Hospitalization rates for asthma have declined across all racial and age groups and for boys and girls, from an overall rate of 1164 hospitalizations per 100,000 children in 2012 to 968 per 100,000 in 2017. ED visits have seen a similar decline, again across all racial and age groups. However, due to the medical codes changing in 2015, hospitalization and emergency department visits rates before 2015 may not be considered strictly comparable to rates after 2015. While a cause and effect relationship between the state level asthma programs and declining costs cannot be proven, it is certainly plausible that it is at least partly responsible for this reduction in the burden of asthma as measured by hospitalizations and ED visits.

The annual cost burden for hospitalizations and ED visits has remained relatively stable, with an increase in 2017. This may be in part due to increasing costs of asthma medications, including especially inhalers and expensive monoclonal antibodies. However, we do not have detailed expenditure data by drug and by number of prescriptions per child, so this is somewhat speculative.

A limitiation of our study is the reliance on administrative data for utilization, although the source and reporting standards have been consistent throughout the study. Another limitation is the change in 2015 to the ICD-10 coding system, which makes comparisons before and after this changeover somewhat challenging. Strengths include a diverse, statewide sample, information on race and ethnicity, use of the well validated BRFSS as a key data source, and the longitudinal nature of the data.

These findings and trends provide important insights for public health practitioners and health care providers with limited resources seeking to implement population-level interventions for the control of asthma.

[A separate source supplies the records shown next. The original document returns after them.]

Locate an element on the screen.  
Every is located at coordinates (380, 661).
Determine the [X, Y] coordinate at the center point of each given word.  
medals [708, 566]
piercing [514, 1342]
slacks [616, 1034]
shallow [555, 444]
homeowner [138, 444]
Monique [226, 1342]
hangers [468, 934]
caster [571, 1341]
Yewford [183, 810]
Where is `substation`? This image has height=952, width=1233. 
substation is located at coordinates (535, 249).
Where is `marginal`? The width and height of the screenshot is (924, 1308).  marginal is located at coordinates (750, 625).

Given the burden, it is plausible that hospitalizations for asthma in Georgia could be reduced further, for example, by increasing access to and the availability of primary care and asthma self-management education among the very low income; interventions that provide home trigger assessments and self-management education to children with uncontrolled asthma; interventions that reduce the cost barriers to asthma maintenance medications; the use of medical informatics tools for early identification of asthma in older adults; community interventions that reduce tobacco use and exposure to second-hand smoke; and interventions that effectively support individuals with an increased BMI in managing their asthma.

Focusing limited resources in high risk geographical areas, such as south and northwest Georgia, and the hospitals, health systems, Federally Qualified Health Centers, and health departments may also be a relevant strategy for making progress in addressing the burden of asthma in Georgia and other states.